[Data items]
○ ○ ○ ○ ○ ○ ○

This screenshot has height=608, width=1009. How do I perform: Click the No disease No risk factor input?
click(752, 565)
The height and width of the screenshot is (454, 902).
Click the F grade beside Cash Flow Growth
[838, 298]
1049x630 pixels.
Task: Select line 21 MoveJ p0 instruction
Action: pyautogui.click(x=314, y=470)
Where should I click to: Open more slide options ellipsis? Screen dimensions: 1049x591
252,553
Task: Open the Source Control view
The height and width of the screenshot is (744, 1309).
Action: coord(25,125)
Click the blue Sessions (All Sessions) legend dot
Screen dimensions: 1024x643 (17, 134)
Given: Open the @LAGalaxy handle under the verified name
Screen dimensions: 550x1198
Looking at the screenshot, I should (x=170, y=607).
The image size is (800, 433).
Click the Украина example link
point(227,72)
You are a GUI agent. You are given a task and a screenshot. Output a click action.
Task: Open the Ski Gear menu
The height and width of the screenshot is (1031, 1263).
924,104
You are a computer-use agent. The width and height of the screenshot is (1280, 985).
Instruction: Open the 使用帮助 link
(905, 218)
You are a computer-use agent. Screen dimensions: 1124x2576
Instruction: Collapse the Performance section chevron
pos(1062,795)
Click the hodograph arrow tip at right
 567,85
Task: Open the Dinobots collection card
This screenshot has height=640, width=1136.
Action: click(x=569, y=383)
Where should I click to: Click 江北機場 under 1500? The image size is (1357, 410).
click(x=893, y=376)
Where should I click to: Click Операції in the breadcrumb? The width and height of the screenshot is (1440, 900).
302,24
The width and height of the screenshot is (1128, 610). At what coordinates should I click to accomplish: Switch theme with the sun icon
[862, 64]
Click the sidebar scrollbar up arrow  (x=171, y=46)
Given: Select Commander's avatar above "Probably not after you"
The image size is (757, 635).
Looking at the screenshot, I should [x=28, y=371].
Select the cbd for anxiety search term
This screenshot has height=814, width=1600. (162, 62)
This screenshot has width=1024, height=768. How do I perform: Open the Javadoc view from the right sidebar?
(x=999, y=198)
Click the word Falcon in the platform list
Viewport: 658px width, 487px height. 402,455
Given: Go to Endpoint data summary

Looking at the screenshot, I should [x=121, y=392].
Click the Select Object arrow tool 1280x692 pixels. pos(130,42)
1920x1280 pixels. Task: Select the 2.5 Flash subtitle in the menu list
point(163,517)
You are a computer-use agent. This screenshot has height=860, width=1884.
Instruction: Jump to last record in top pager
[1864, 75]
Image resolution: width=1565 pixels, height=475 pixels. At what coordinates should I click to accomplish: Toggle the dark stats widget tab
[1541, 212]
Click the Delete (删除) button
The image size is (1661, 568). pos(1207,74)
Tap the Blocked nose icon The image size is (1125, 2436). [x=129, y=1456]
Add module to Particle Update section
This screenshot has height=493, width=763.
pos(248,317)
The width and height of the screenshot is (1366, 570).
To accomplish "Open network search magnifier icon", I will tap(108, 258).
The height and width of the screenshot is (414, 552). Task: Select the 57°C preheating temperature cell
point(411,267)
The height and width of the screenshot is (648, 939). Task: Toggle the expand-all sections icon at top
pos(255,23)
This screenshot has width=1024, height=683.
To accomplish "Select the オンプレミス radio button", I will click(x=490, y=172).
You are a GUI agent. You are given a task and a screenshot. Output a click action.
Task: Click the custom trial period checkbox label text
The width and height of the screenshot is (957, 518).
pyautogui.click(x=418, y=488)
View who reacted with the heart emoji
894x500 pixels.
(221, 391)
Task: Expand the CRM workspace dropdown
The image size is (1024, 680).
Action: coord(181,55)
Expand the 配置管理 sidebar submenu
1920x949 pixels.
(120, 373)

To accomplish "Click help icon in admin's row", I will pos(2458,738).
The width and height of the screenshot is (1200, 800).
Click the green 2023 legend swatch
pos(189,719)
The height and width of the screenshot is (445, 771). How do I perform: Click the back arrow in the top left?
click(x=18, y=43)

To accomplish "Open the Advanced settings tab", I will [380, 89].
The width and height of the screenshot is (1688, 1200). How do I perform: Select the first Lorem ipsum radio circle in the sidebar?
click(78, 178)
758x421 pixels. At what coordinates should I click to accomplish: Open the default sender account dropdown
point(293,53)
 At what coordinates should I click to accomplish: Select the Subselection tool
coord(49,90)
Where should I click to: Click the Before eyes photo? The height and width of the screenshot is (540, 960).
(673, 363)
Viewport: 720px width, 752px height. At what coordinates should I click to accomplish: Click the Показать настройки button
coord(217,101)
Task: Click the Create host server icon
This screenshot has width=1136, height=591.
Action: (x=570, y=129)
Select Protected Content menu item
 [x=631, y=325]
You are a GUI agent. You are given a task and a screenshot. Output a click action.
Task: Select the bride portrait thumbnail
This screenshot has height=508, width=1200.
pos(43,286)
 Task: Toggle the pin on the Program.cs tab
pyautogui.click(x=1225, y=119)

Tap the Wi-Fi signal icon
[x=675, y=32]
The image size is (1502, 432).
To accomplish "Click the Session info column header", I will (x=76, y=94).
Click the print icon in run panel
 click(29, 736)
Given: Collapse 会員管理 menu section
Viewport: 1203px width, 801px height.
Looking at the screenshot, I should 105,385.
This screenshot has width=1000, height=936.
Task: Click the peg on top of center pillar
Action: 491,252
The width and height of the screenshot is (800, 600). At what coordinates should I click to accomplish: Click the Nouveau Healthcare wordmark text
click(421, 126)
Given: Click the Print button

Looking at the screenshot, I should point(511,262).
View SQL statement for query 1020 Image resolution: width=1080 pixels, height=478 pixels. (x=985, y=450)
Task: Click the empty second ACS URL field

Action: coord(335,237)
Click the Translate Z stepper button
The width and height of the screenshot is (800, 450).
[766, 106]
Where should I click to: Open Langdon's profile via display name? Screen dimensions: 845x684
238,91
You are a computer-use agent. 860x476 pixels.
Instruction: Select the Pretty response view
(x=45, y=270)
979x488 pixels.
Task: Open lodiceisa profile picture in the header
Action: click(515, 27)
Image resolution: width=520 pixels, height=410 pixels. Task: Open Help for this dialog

○ ○ ○ ○ ○ ○ ○

**EXERCISE AIM:** Once the line with "View who reacted with the heart emoji" is found in the records above, print exactly that line and every line after it through the line with "Given: Collapse 会員管理 menu section".

**ANSWER FOR THIS EXERCISE:**
View who reacted with the heart emoji
894x500 pixels.
(221, 391)
Task: Expand the CRM workspace dropdown
The image size is (1024, 680).
Action: coord(181,55)
Expand the 配置管理 sidebar submenu
1920x949 pixels.
(120, 373)

To accomplish "Click help icon in admin's row", I will pos(2458,738).
The width and height of the screenshot is (1200, 800).
Click the green 2023 legend swatch
pos(189,719)
The height and width of the screenshot is (445, 771). How do I perform: Click the back arrow in the top left?
click(x=18, y=43)

To accomplish "Open the Advanced settings tab", I will [380, 89].
The width and height of the screenshot is (1688, 1200). How do I perform: Select the first Lorem ipsum radio circle in the sidebar?
click(78, 178)
758x421 pixels. At what coordinates should I click to accomplish: Open the default sender account dropdown
point(293,53)
 At what coordinates should I click to accomplish: Select the Subselection tool
coord(49,90)
Where should I click to: Click the Before eyes photo? The height and width of the screenshot is (540, 960).
(673, 363)
Viewport: 720px width, 752px height. At what coordinates should I click to accomplish: Click the Показать настройки button
coord(217,101)
Task: Click the Create host server icon
This screenshot has width=1136, height=591.
Action: (x=570, y=129)
Select Protected Content menu item
 [x=631, y=325]
You are a GUI agent. You are given a task and a screenshot. Output a click action.
Task: Select the bride portrait thumbnail
This screenshot has height=508, width=1200.
pos(43,286)
 Task: Toggle the pin on the Program.cs tab
pyautogui.click(x=1225, y=119)

Tap the Wi-Fi signal icon
[x=675, y=32]
The image size is (1502, 432).
To accomplish "Click the Session info column header", I will (x=76, y=94).
Click the print icon in run panel
 click(29, 736)
Given: Collapse 会員管理 menu section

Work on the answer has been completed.